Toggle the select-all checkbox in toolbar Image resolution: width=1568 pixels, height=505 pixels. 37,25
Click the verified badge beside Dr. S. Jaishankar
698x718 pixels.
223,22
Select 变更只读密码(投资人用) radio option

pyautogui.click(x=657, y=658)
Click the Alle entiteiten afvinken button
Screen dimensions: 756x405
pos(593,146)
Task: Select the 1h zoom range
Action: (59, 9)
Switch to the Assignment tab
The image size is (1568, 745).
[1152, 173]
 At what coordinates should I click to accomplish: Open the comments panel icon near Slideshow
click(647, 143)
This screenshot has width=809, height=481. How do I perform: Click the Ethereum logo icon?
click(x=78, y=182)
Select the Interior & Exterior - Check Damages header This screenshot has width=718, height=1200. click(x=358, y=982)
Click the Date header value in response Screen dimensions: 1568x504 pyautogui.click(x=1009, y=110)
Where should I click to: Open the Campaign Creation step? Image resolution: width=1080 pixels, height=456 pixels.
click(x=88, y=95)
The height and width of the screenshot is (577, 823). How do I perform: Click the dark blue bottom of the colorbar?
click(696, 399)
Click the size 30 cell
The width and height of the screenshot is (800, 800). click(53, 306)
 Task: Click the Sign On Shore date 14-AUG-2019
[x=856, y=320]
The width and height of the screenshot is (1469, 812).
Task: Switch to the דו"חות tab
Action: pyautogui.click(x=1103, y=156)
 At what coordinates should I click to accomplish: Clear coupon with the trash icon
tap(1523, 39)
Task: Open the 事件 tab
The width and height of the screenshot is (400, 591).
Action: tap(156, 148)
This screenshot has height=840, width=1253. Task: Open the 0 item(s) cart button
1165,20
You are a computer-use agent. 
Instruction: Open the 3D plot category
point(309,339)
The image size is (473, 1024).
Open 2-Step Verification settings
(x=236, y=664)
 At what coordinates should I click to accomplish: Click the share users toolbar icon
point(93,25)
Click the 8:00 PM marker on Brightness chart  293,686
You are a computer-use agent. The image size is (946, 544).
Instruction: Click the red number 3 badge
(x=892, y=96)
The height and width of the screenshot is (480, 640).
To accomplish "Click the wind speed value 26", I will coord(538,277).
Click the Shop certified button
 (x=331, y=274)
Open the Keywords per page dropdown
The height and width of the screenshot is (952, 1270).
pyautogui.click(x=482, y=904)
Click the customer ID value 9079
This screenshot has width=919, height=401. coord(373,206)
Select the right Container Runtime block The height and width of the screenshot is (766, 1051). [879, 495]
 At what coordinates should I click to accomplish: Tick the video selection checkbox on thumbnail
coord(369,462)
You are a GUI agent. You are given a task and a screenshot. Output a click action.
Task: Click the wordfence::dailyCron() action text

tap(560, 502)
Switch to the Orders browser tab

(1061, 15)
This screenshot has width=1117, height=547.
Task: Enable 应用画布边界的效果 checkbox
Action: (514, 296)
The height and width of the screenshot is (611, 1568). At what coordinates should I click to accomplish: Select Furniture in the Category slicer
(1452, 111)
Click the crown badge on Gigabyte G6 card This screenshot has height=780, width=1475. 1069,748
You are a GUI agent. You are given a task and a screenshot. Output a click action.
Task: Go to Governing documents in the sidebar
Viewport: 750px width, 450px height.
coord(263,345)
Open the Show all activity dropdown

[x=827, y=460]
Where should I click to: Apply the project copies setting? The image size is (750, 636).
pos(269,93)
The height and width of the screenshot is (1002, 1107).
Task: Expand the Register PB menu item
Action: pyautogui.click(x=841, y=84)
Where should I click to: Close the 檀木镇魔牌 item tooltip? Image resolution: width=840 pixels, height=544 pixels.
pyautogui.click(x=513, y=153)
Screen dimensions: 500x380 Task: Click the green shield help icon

---*---

→ WORK REQUIRED
Working through the records above, copy each one exactly.

→ RESULT
Toggle the select-all checkbox in toolbar Image resolution: width=1568 pixels, height=505 pixels. 37,25
Click the verified badge beside Dr. S. Jaishankar
698x718 pixels.
223,22
Select 变更只读密码(投资人用) radio option

pyautogui.click(x=657, y=658)
Click the Alle entiteiten afvinken button
Screen dimensions: 756x405
pos(593,146)
Task: Select the 1h zoom range
Action: (59, 9)
Switch to the Assignment tab
The image size is (1568, 745).
[1152, 173]
 At what coordinates should I click to accomplish: Open the comments panel icon near Slideshow
click(647, 143)
This screenshot has width=809, height=481. How do I perform: Click the Ethereum logo icon?
click(x=78, y=182)
Select the Interior & Exterior - Check Damages header This screenshot has width=718, height=1200. click(x=358, y=982)
Click the Date header value in response Screen dimensions: 1568x504 pyautogui.click(x=1009, y=110)
Where should I click to: Open the Campaign Creation step? Image resolution: width=1080 pixels, height=456 pixels.
click(x=88, y=95)
The height and width of the screenshot is (577, 823). How do I perform: Click the dark blue bottom of the colorbar?
click(696, 399)
Click the size 30 cell
The width and height of the screenshot is (800, 800). click(53, 306)
 Task: Click the Sign On Shore date 14-AUG-2019
[x=856, y=320]
The width and height of the screenshot is (1469, 812).
Task: Switch to the דו"חות tab
Action: pyautogui.click(x=1103, y=156)
 At what coordinates should I click to accomplish: Clear coupon with the trash icon
tap(1523, 39)
Task: Open the 事件 tab
The width and height of the screenshot is (400, 591).
Action: tap(156, 148)
This screenshot has height=840, width=1253. Task: Open the 0 item(s) cart button
1165,20
You are a computer-use agent. 
Instruction: Open the 3D plot category
point(309,339)
The image size is (473, 1024).
Open 2-Step Verification settings
(x=236, y=664)
 At what coordinates should I click to accomplish: Click the share users toolbar icon
point(93,25)
Click the 8:00 PM marker on Brightness chart  293,686
You are a computer-use agent. The image size is (946, 544).
Instruction: Click the red number 3 badge
(x=892, y=96)
The height and width of the screenshot is (480, 640).
To accomplish "Click the wind speed value 26", I will coord(538,277).
Click the Shop certified button
 (x=331, y=274)
Open the Keywords per page dropdown
The height and width of the screenshot is (952, 1270).
pyautogui.click(x=482, y=904)
Click the customer ID value 9079
This screenshot has width=919, height=401. coord(373,206)
Select the right Container Runtime block The height and width of the screenshot is (766, 1051). [879, 495]
 At what coordinates should I click to accomplish: Tick the video selection checkbox on thumbnail
coord(369,462)
You are a GUI agent. You are given a task and a screenshot. Output a click action.
Task: Click the wordfence::dailyCron() action text

tap(560, 502)
Switch to the Orders browser tab

(1061, 15)
This screenshot has width=1117, height=547.
Task: Enable 应用画布边界的效果 checkbox
Action: (514, 296)
The height and width of the screenshot is (611, 1568). At what coordinates should I click to accomplish: Select Furniture in the Category slicer
(1452, 111)
Click the crown badge on Gigabyte G6 card This screenshot has height=780, width=1475. 1069,748
You are a GUI agent. You are given a task and a screenshot. Output a click action.
Task: Go to Governing documents in the sidebar
Viewport: 750px width, 450px height.
coord(263,345)
Open the Show all activity dropdown

[x=827, y=460]
Where should I click to: Apply the project copies setting? The image size is (750, 636).
pos(269,93)
The height and width of the screenshot is (1002, 1107).
Task: Expand the Register PB menu item
Action: pyautogui.click(x=841, y=84)
Where should I click to: Close the 檀木镇魔牌 item tooltip? Image resolution: width=840 pixels, height=544 pixels.
pyautogui.click(x=513, y=153)
Screen dimensions: 500x380 Task: Click the green shield help icon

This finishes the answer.